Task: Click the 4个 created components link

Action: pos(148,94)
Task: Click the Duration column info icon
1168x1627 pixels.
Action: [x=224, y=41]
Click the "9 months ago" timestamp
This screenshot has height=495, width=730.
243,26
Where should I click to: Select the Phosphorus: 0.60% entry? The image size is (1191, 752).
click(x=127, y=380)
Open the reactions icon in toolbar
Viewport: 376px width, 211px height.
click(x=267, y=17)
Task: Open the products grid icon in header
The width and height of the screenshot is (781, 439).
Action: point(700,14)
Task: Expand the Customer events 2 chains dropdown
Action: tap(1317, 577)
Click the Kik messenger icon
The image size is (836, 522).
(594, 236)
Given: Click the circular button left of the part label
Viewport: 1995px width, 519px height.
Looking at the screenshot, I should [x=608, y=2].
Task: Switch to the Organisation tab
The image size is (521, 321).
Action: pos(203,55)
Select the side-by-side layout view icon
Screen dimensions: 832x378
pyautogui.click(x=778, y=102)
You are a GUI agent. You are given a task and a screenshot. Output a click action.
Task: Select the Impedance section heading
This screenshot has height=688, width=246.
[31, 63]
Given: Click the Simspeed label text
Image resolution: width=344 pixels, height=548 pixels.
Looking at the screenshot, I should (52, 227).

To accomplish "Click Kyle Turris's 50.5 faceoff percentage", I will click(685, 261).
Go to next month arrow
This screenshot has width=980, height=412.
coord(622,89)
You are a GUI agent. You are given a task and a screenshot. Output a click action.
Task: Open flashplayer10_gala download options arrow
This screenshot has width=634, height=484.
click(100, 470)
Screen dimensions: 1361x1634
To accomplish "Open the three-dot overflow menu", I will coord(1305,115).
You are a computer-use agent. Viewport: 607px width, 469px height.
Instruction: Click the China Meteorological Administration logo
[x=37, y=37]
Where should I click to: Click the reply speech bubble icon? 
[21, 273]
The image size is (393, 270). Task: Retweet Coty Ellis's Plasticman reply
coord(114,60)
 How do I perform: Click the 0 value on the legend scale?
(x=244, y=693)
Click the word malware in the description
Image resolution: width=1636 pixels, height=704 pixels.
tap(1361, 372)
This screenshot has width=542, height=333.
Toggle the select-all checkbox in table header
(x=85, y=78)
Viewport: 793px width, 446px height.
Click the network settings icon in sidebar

───

> [WHAT THIS TASK INVOLVES]
Each line of the listing must appear in the answer exactly as above.

> [SOLUTION]
Task: Click the 4个 created components link

Action: pos(148,94)
Task: Click the Duration column info icon
1168x1627 pixels.
Action: [x=224, y=41]
Click the "9 months ago" timestamp
This screenshot has height=495, width=730.
243,26
Where should I click to: Select the Phosphorus: 0.60% entry? The image size is (1191, 752).
click(x=127, y=380)
Open the reactions icon in toolbar
Viewport: 376px width, 211px height.
click(x=267, y=17)
Task: Open the products grid icon in header
The width and height of the screenshot is (781, 439).
Action: point(700,14)
Task: Expand the Customer events 2 chains dropdown
Action: tap(1317, 577)
Click the Kik messenger icon
The image size is (836, 522).
(594, 236)
Given: Click the circular button left of the part label
Viewport: 1995px width, 519px height.
Looking at the screenshot, I should [x=608, y=2].
Task: Switch to the Organisation tab
The image size is (521, 321).
Action: pos(203,55)
Select the side-by-side layout view icon
Screen dimensions: 832x378
pyautogui.click(x=778, y=102)
You are a GUI agent. You are given a task and a screenshot. Output a click action.
Task: Select the Impedance section heading
This screenshot has height=688, width=246.
[31, 63]
Given: Click the Simspeed label text
Image resolution: width=344 pixels, height=548 pixels.
Looking at the screenshot, I should (52, 227).

To accomplish "Click Kyle Turris's 50.5 faceoff percentage", I will click(685, 261).
Go to next month arrow
This screenshot has width=980, height=412.
coord(622,89)
You are a GUI agent. You are given a task and a screenshot. Output a click action.
Task: Open flashplayer10_gala download options arrow
This screenshot has width=634, height=484.
click(100, 470)
Screen dimensions: 1361x1634
To accomplish "Open the three-dot overflow menu", I will coord(1305,115).
You are a computer-use agent. Viewport: 607px width, 469px height.
Instruction: Click the China Meteorological Administration logo
[x=37, y=37]
Where should I click to: Click the reply speech bubble icon? 
[21, 273]
The image size is (393, 270). Task: Retweet Coty Ellis's Plasticman reply
coord(114,60)
 How do I perform: Click the 0 value on the legend scale?
(x=244, y=693)
Click the word malware in the description
Image resolution: width=1636 pixels, height=704 pixels.
tap(1361, 372)
This screenshot has width=542, height=333.
Toggle the select-all checkbox in table header
(x=85, y=78)
Viewport: 793px width, 446px height.
Click the network settings icon in sidebar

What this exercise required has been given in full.